But in keeping with the seesaw character of the Quebec independence effort, there is still a chance that federalist Quebecers--those who want the province to stay in Canada--will be able to derail the sovereignty referendum before it is held.

Federalist commission members said that while Quebec waits for the sovereignty referendum date to arrive, the province will continue to entertain proposals from English-speaking Canada on how the country might be kept together. If English-speaking Canada comes up with reasonable mechanisms for preserving the Canadian confederation, the federalists said, then the referendum on outright independence would be postponed, and Quebecers would vote instead on the milder question of whether to accept the new federalist formula.

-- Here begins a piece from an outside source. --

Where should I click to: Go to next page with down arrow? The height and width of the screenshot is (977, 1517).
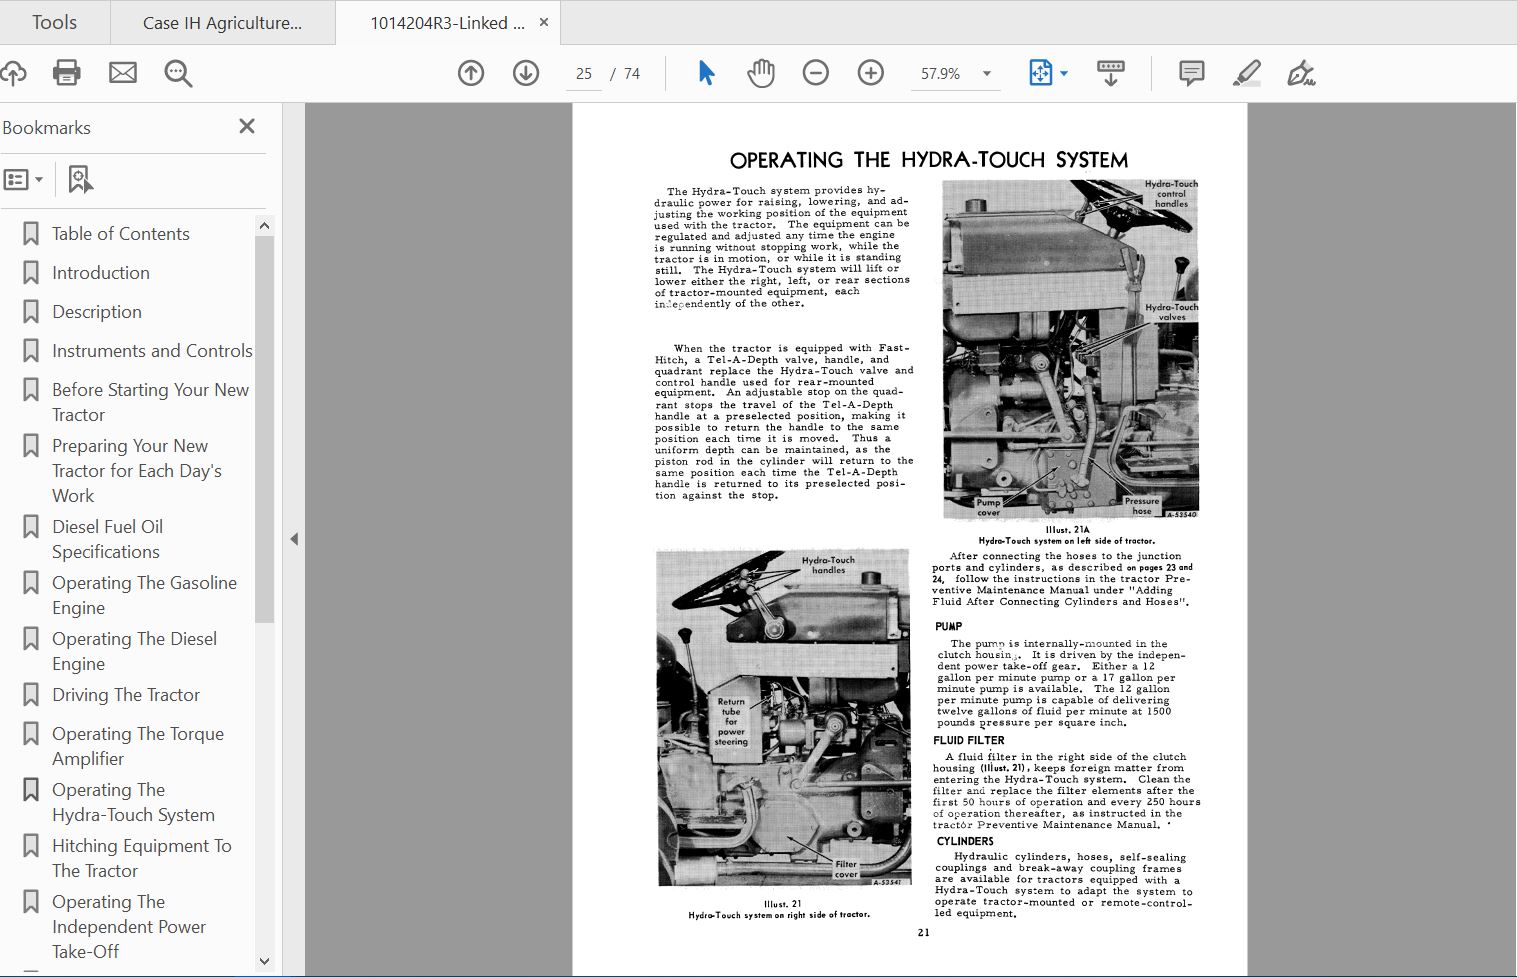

Quebec’s governing Liberal Party recently offered a suggestion of what sort of formula the province might consider acceptable: At its biennial policy-making convention, it proposed that the Canadian federal government cede vast governing powers to Quebec, giving the Francophone province authority over everything from taxation to immigration policy.

Although there would hardly be a recognizable Canada left, the Quebec Liberals said this formula would persuade them to remain in Canada. (Under the Liberal scheme, virtually all that would be left for the federal government to do would be to defend the borders, control the money supply and exchange rate and collect tariffs on imports.)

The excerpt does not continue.